Давид начал с отказа: Эмили – «аристократка». Он пальцем не пошевелит, чтобы ей помочь. Карл просил, умолял, в конце концов Давид соблаговолил дать согласие. Хорошо, он попытается сделать что может, но ничего не обещает. Вполне возможно, что вмешиваться уже поздно.

Но время упущено не было. Робеспьер, к которому отправился Давид после того, как ушел Верне, подписал приказ об освобождении из-под стражи Эмили Шальгрен. Давид держал в руках жизнь женщины, которая его отвергла, ее тело и душу, он стал ее властелином и захотел помучить ее, растянуть ожидание неминуемой смерти.

Вместо того чтобы немедленно отнести приказ в Консьержери, он задержал его у себя, может быть, собираясь сделать предметом торга.

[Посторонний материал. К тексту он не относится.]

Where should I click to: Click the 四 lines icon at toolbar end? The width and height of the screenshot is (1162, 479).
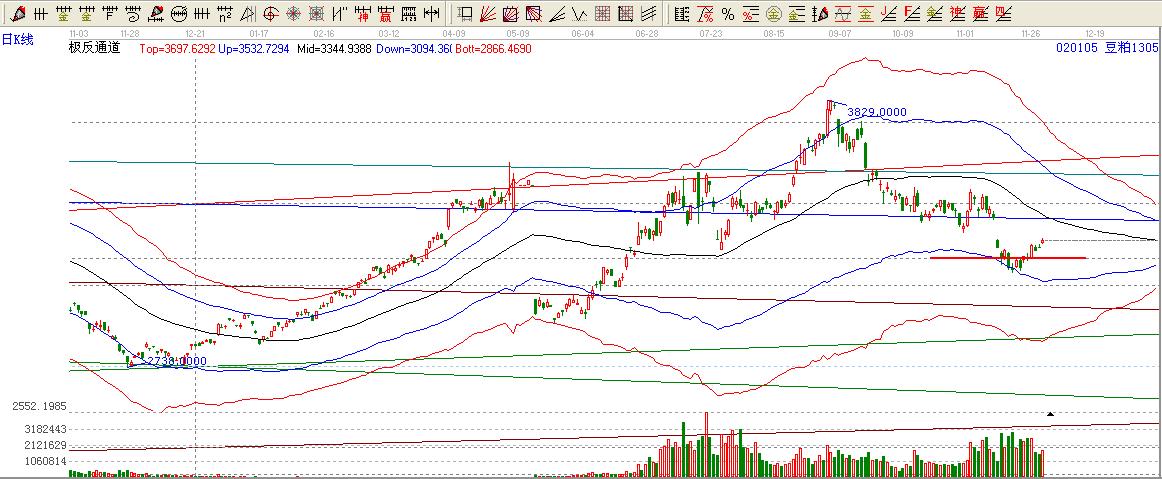click(x=1003, y=14)
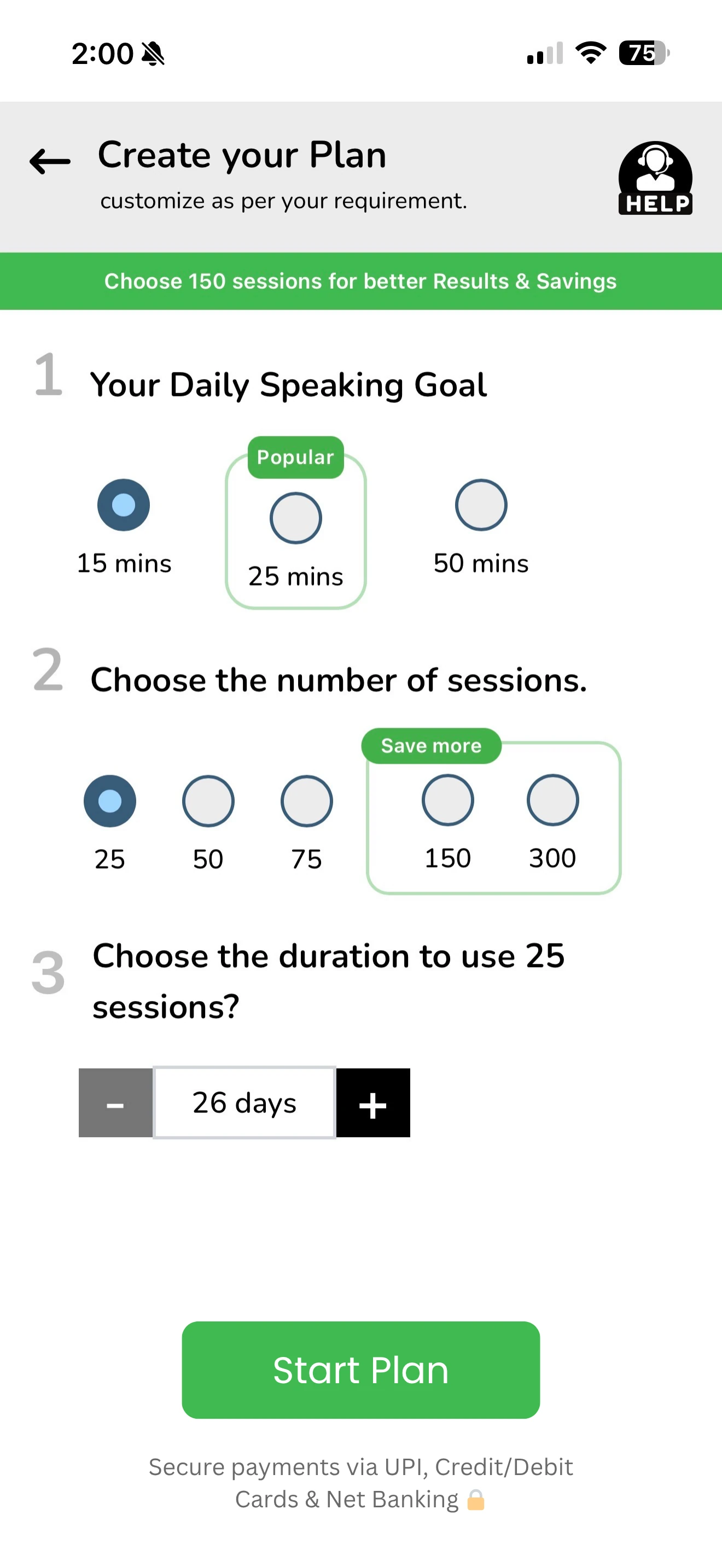Tap the battery level indicator
This screenshot has width=722, height=1568.
[x=643, y=53]
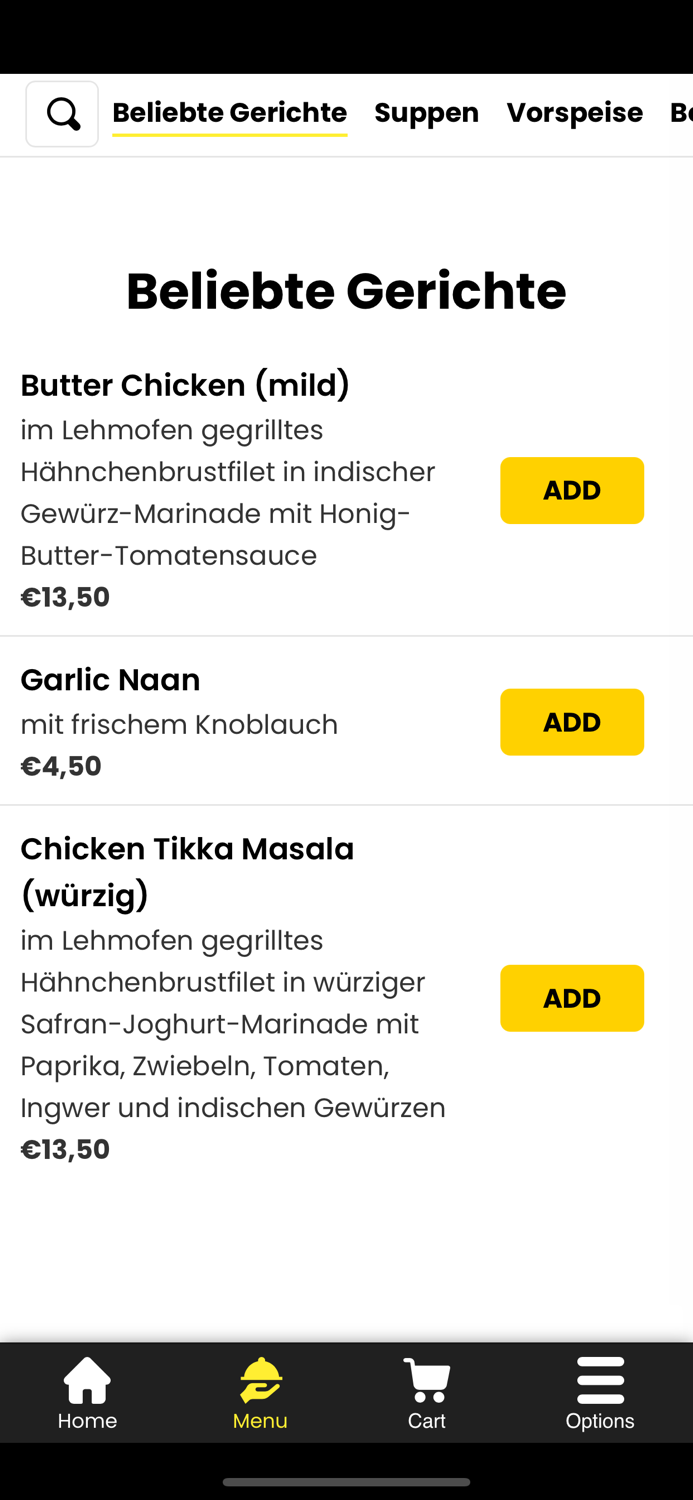Click the cart icon in the bottom bar
Image resolution: width=693 pixels, height=1500 pixels.
[x=427, y=1377]
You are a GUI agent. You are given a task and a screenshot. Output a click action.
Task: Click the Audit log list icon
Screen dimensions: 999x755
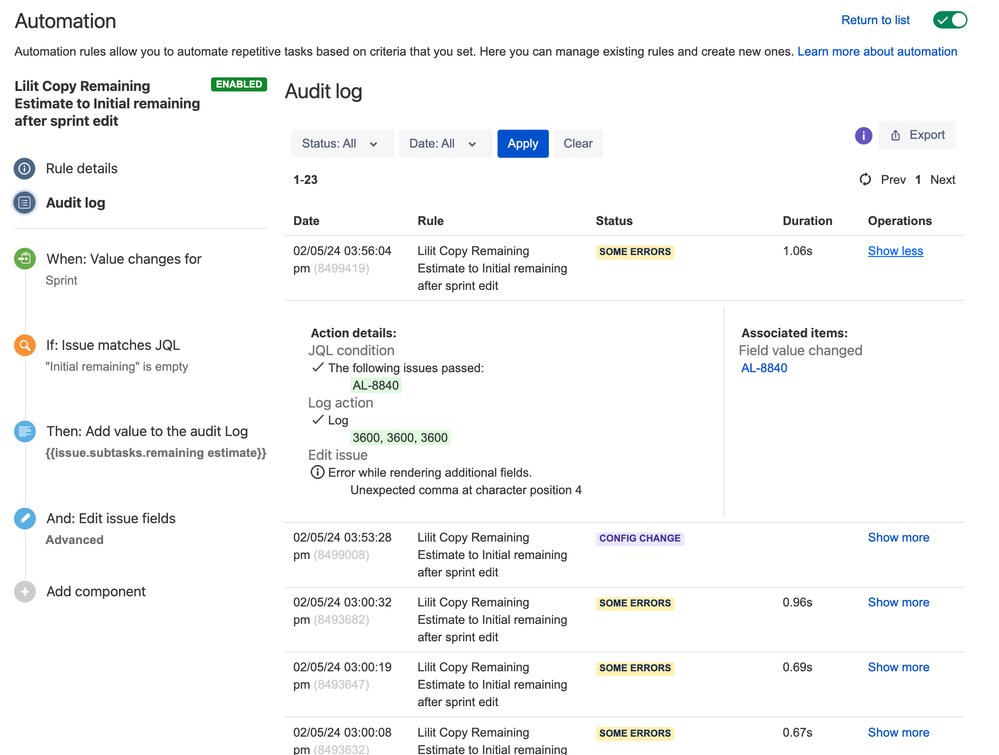(25, 203)
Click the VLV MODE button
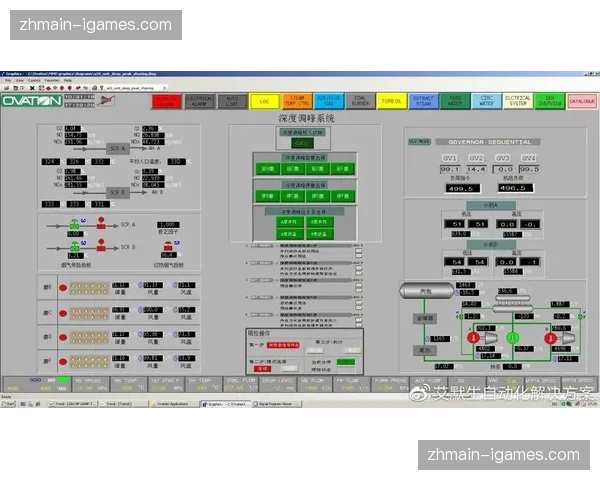Viewport: 600px width, 480px height. point(419,142)
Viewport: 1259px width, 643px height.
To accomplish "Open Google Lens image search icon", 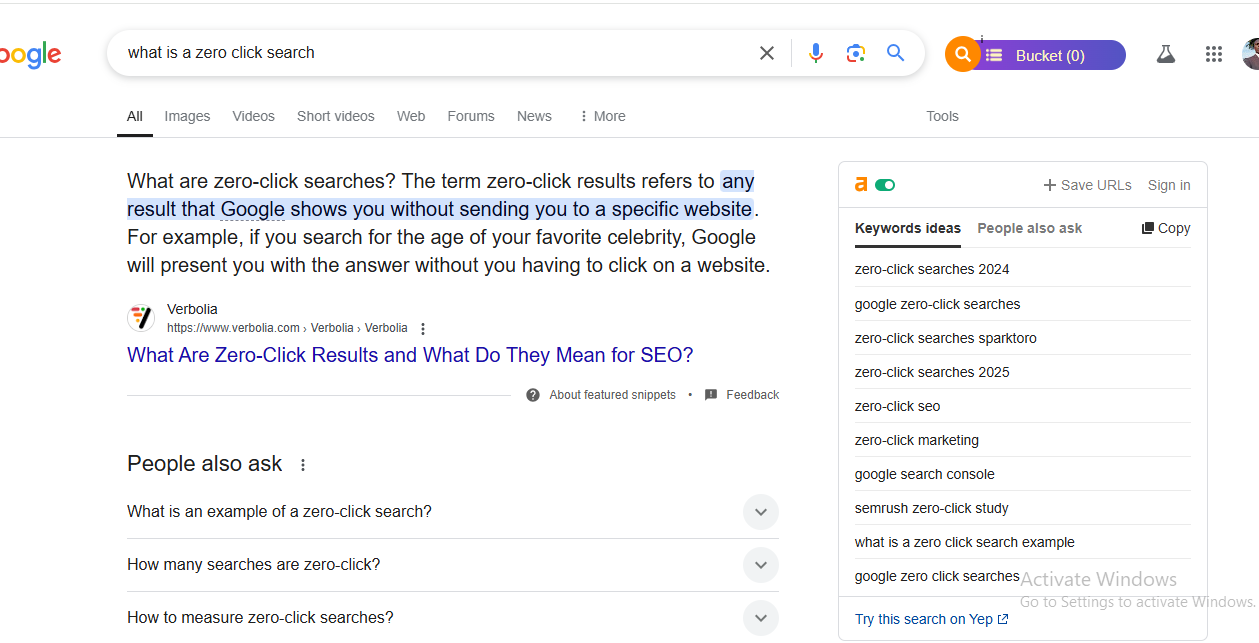I will [855, 53].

Прошло два дня, и 6 термидора Эмили Шальгрен погибла на эшафоте, воздвигнутом на площади Поверженного трона, вместе с Розали Фиёль, с последней аббатисой Монмартра и целым снопом самых родовитых аристократов, каких то и дело казнили в эти грозные времена. Через три дня на этом же эшафоте был казнен Робеспьер. И Давид, который поклялся, что «выпьет цикуту», если с великим человеком приключится беда, только чудом избежал казни. Бедный художник был в это время болен… Может быть, его мучила совесть?

Но ничего не помешало неподкупному революционеру остаться великим художником и запечатлеть на своем полотне коронацию Наполеона. Дальнейшая его участь находится в ведении Божественной справедливости.

Глава 7
Две любви Дантона

Габриель

Март 1793 года. Два месяца тому назад на эшафоте упала голова Людовика XVI. Королева с остатками королевского семейства в заточении, и ей не на что надеяться, кроме смерти. Но человек, что мчится из Брюсселя по направлению к Парижу, позабыл о политике. Втянув голову в плечи, напялив шапку до бровей, закутавшись по уши в плащ, он мчится под проливным дождем с бешеной скоростью, на которую только способна его лошадь. Сколько он загнал лошадей, выехав из Брюсселя? Сколько прошло времени с тех пор, как он получил дурную весть, что его жене стало совсем плохо? Дантон не имел понятия. Он был убит горем. Его Габриель умирала. Ни о чем другом он не мог думать.

Он увидел себя таким, каким был шесть лет тому назад: молодой адвокат не у дел, день-деньской сидевший в кафе «Парнасьен» напротив Дворца правосудия. Он пил там дешевое вино и между двумя стаканами мог сыграть партию в домино с хозяином. Звали хозяина Франсуа Жером Шарпантье, и он был очень славный человек, потому что не торопился взыскивать по счетам. И потом, он был отцом Габриель. Ах, Габриель, Габриель! Такая хорошенькая, такая свеженькая!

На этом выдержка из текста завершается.